Hello,i had my 2nd infusion today and it was fine.I dont feel any different,no better or worse but will i get to see any changes.Nurse said it should make a little difference and it will give me a better quality of life which id love as at the moment im like ironman walking,an old woman overtook me in the hospital and i struggled walking to the car.Id be so so happy if i did see any changes no matter how small.Last few relapses destroyed me. Jimmy
from what i’ve heard people usually know when their infusion is due because they feel rough.
so it must have a good effect.
i’m on tecfidera and it hasn’t made me feel any better, although it cuts the relapse rate by 50% so i’ll persevere.
that’s what you should do.
persevere for another few months and then ask your ms nurse if you haven’t felt any benefit.
wishing you all the best
Carole,im fairly new to tysabri so il perservere.I perservered with gilenya,which i thought was great but the mri didnt say the same so tysabri is my last hope.Ive no choice but to stick with it.I have no xmas shopping done and i hope to be able to do it.Thanks for the vote of confidence carole… Jimmy
Hi Jimmy, I have my second tysabri infusion in 10 days. I have been told the same as you, it will take a few infusions and a few months but I should feel a little better in time. Fingers crossed it helps both of us and like you I plan to stick with it. Best of luck with ur Xmas shopping and I hope u feel better soon.
I was under the impression that Tysabri may improve your existing symptoms but it may not. I suspect that many of us expect Tysabri to be a miracle worker but for many many people the job it does is the one it was designed for: reducing relapses and reducing relapse severity.
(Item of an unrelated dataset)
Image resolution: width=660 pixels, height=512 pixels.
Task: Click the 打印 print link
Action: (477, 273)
Our trouble is that for a lot of people it has made a huge difference to their existing disability. We all got told about ‘the woman who started Tysabri using a wheelchair but after a few infusions she was walking’, or ‘a man couldn’t see due to ON but his vision returned’ or any number of other such stories. Then after 2 or 3 infusions we end up disappointed because it didn’t work like that for us.
I had to stop Tysabri because of LFTs, but I felt totally cheated because of all the stories about people recovering abilities.
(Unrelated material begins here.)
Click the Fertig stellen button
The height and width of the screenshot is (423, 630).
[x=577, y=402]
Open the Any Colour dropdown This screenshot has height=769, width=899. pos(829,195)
I would strongly suggest that as you continue with Tysabri, you will improve your general health because you won’t be having relapses and of course your ongoing disability will be slowed right down due to the lack of relapses. Just don’t expect miracles because not everyone gets them. Any positive benefits you then get will be bonuses.
Jimmy, I really feel for you. My last few relapses before starting on Tysabri holed me below the waterline too. But I haven’t had any more since, and it has been four years (keeping everything crossed, as usual). I wish I could report dramatic improvements. However, the calm and space that being relapse-free gives a person can bring the chance ot concentrate on getting the very best out of the bits that still work and find all possible ways of working around the rest. That sounds like cold comfort, I know. But I have been surprised by how much I can still do, despite the tattered wiring. And I feel very sure that, without Tysabri, my life today would be a whole lot more difficult than it is.
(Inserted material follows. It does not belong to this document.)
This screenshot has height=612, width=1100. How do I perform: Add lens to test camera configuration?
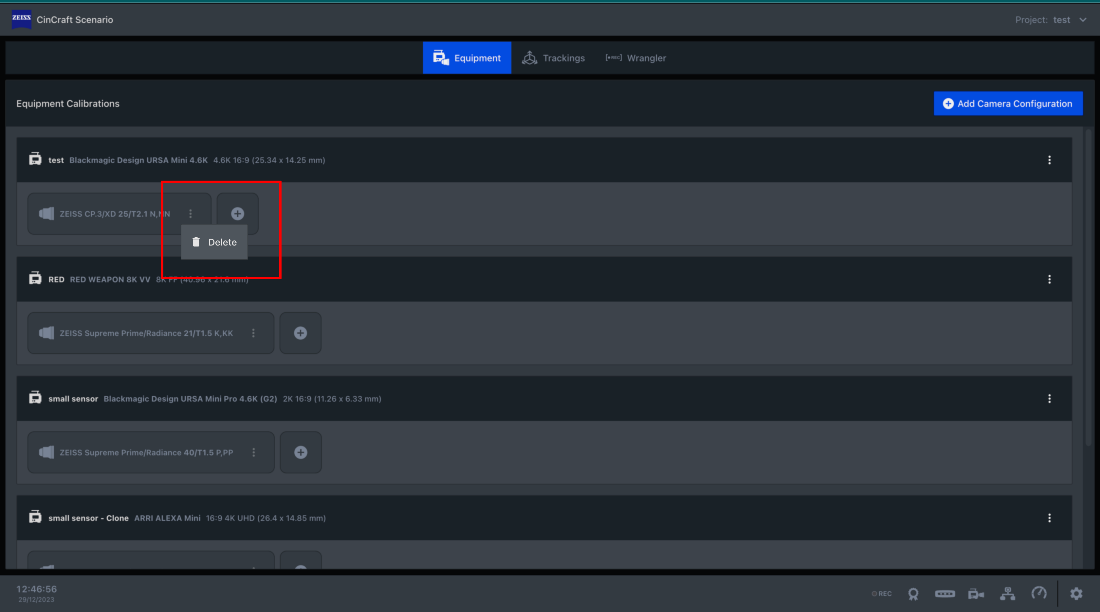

I hope that you do really well on Tysabri. I am so very glad to be on it.
Sue,thats what i expect.Not a miracle drug or anything else.Everyone is different taking it.Dont think personally i will see a major reduction in my symptoms or disability as its role is to reduce relapses and progression.Any bonuses i get will be great but i probably wont notice them anyway.Thanks sue Jimmy
Alison,to be relapse free would be great but the damage the last 2 done have had a bad effect on me just when things were going good for me,i was doin so well and then it was all gone with the relapses so i suppose tysabri might bring an ease and like you said,a reason to work around what i have left.Il try stay positive and keep with tysabri as long as im allowed.Thanks a mil Alison. Happy christmas Jimmy
Pops,i felt bad a week before infusion but im not too bad now just a little tired.Glad to hear you were told the same as me and hope it works for us as good as the nurses say.She told me in a week i should be feeling a bit better so as soon as i do im going to brave the madness that is xmas shopping.Best of luck pops, jimmy
Tysabri or no Tysabri, recovery (or as close as one is going to get to recovery) from a bad relapse can take a long old time. In my case, anyway - months and months. All I would say would be, don’t be in a hurry to assume that you have recovered as much as you are going to. The natural forces of recovery are powerful and nature will do its best. And if the medication helps things along, so much the better.
Alison,i know of that and what people have told me but in my case,its years of recovery and i think that im finished with my recovery and now its time to stop any more damage hence tysabri.I am a positive person and do hope for some recovery and if it does happen a little bit il be grateful.Nature does work in mysterious ways eh. Thanks Jimmy
Amen to that.
Good luck Jimmy. I’ve heard good things about Ty.
Do stay positive. My sight improved year on year following my major relapse. Hopefully Ty will give your body some breathing space to heal.